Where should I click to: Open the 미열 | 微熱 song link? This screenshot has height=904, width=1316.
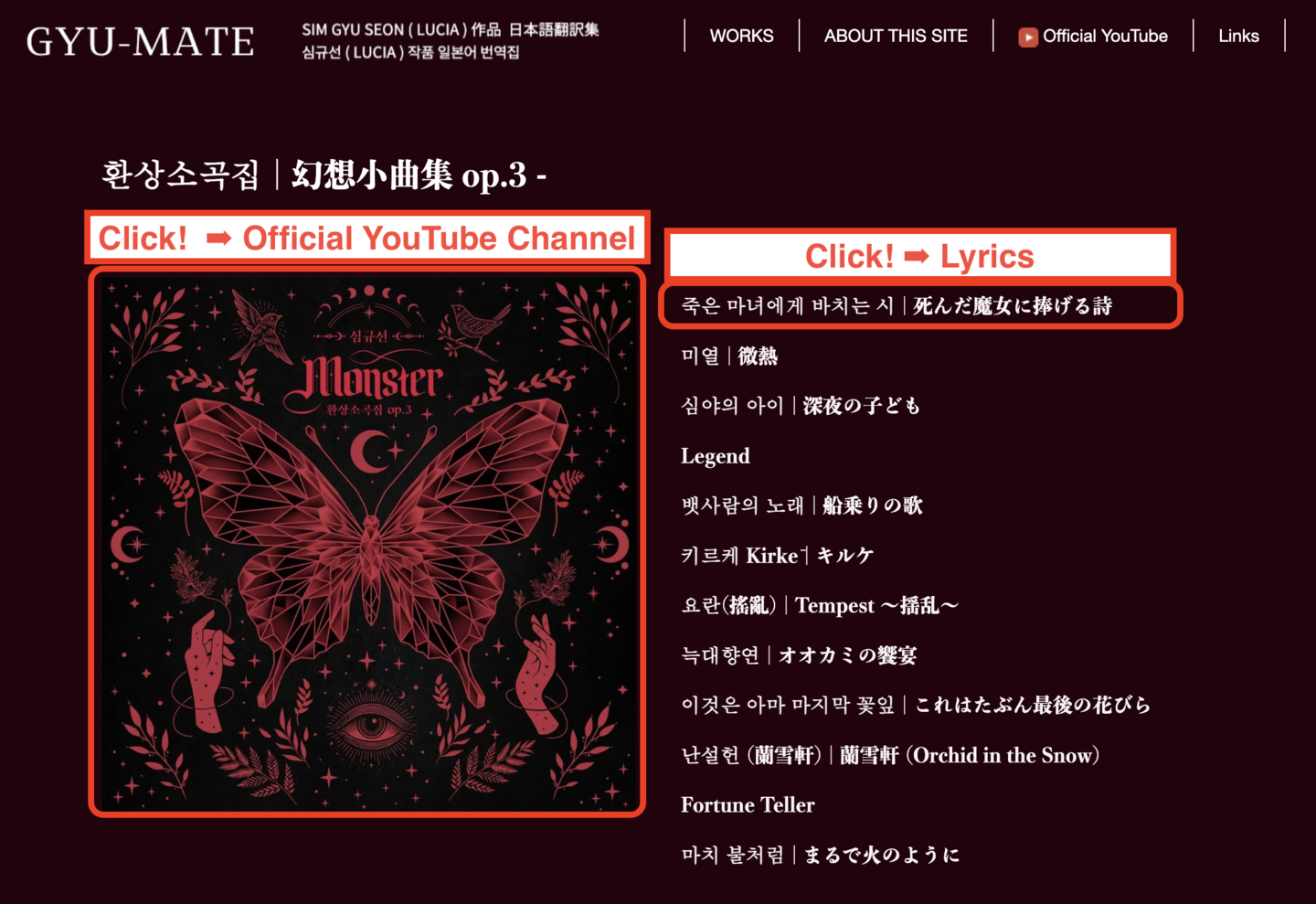(729, 356)
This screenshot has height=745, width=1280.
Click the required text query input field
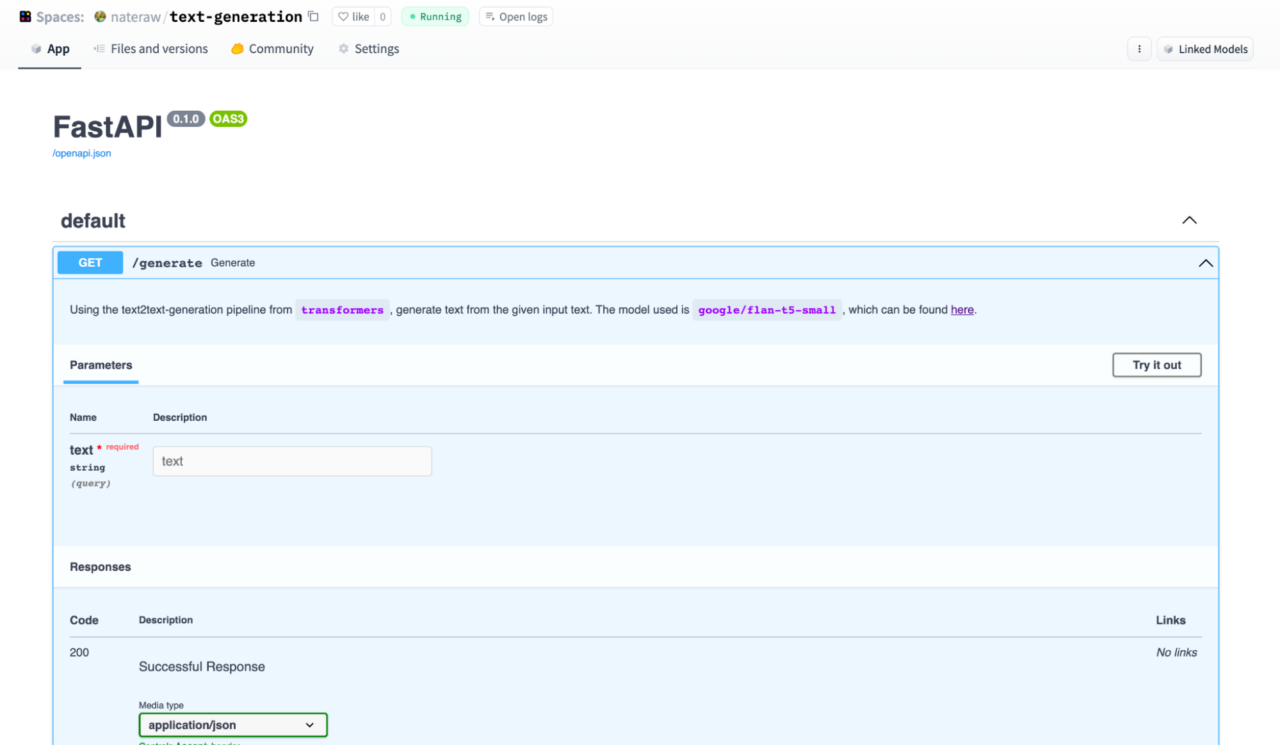point(291,461)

◆ ◆ ◆ ◆ ◆ ◆ ◆

**Task objective**
Set down all records verbatim, omitting images.

**Answer to this exercise**
Where should I click to: Open the 미열 | 微熱 song link? This screenshot has height=904, width=1316.
(729, 356)
This screenshot has height=745, width=1280.
Click the required text query input field
point(291,461)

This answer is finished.